Não deveria ser o Governo a escolher quem o vai fiscalizar.
É como pôr a raposa a guardar o galinheiro.
Tendo em conta este vício de base, o Presidente tinha o dever de ser particularmente exigente quanto às mexidas nestes órgãos.
Estranhamente, porém, quando o Governo decidiu não reconduzir Joana Marques Vidal, Marcelo mostrou uma total passividade.
E agora voltou a suceder o mesmo.
Note-se que defendo uma boa colaboração entre o Presidente da República e o Governo para manter a estabilidade política.
Não sou dos que defendem a ideia de que o Presidente deve ser um contrapoder, como defendia Mário Soares.
Nem acho que deva ser uma força de bloqueio, como fazia Mário Soares em relação a Cavaco Silva.
Mas também não pode ser um tabelião.
Se o for, não serve para nada.
Ora, nos dois casos referidos, foi exatamente assim que ele funcionou.

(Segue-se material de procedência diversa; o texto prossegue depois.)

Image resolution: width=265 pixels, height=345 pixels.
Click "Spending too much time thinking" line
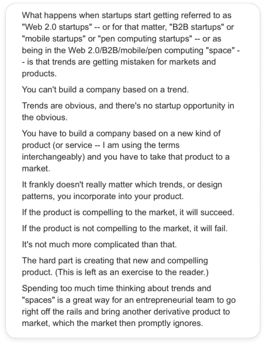[x=116, y=288]
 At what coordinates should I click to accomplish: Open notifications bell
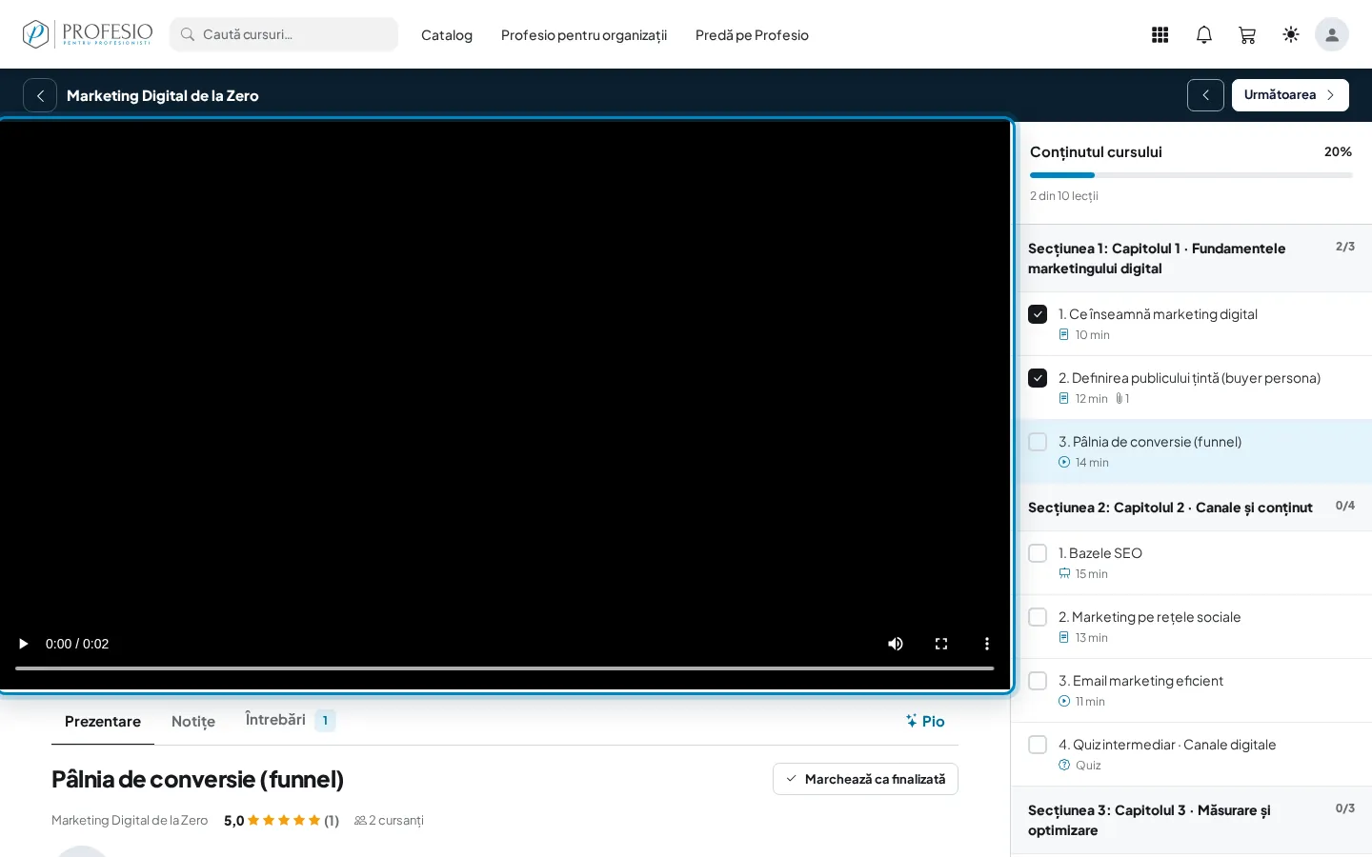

Neste último, para tranquilizar a consciência, perguntou a Rui Rio se concordava com o novo nome proposto pelo Governo para o cargo – e, como este não se opôs, assinou alegremente o decreto de substituição.
Fez mal.
Não estão em causa os nomes das pessoas.
O principal problema da não recondução de Joana Marques Vidal e Vítor Caldeira foram os sinais transmitidos à sociedade.
Recorde-se que a antiga procuradora-geral da República era mal vista por muitos socialistas, sobretudo por causa do ‘caso Sócrates’.
E o ex-presidente do TC tinha sido atacado pelos mesmos círculos em virtude de pareceres mal aceites pelo Governo e pelo presidente socialista da Câmara de Lisboa, Fernando Medina.
Perante isto, haveria que ter um cuidado especial.
Não poderia ficar a ideia de que a não recondução de ambos constituía uma retaliação – ou, pelo menos, uma satisfação aos militantes do PS que não gostavam deles.
Ora, foi precisamente essa a ideia que passou.
Quem hostiliza o PS, é despedido – foi o sinal que passou para a sociedade.
E Marcelo acabou por avalizá-lo.
Em duas oportunidades soberanas que teve para mostrar a sua independência em relação ao Governo, Marcelo fraquejou.
E tinha todas as armas do seu lado, até porque o argumento usado por António Costa para não reconduzir os dois funcionários era ridículo.
Depois de ter apelado a Marcelo Rebelo de Sousa para se recandidatar, fazia algum sentido dizer que não concordava com a renovação dos mandatos?
O princípio só serve para aplicar aos ‘adversários’?
Alguém acredita que, se a anterior procuradora-geral da República fosse alguém de quem António Costa gostasse muito, não a teria reconduzido?
E que, se o presidente do TC fosse um boy do PS, o Governo não teria arranjado um pretexto qualquer para o manter no cargo?
Todos sabemos como os políticos criam ou alteram os ‘princípios’ ao sabor das conveniências.
Quantas vezes já não assistimos a isso?
E com um Presidente tabelião tudo se torna mais fácil.
Deve dizer-se, a terminar, que as não reconduções de Marques Vidal e Vítor Caldeira terão como efeito inevitável tornar mais dócil a ação dos responsáveis das entidades fiscalizadoras do Governo.
Eles já sabem que, se os seus pareceres não forem bem aceites pelo poder político, serão postos à porta da rua.
E o certo é que a nova procuradora-geral da República não tem revelado a mesma energia que a sua antecessora para combater a corrupção no Estado.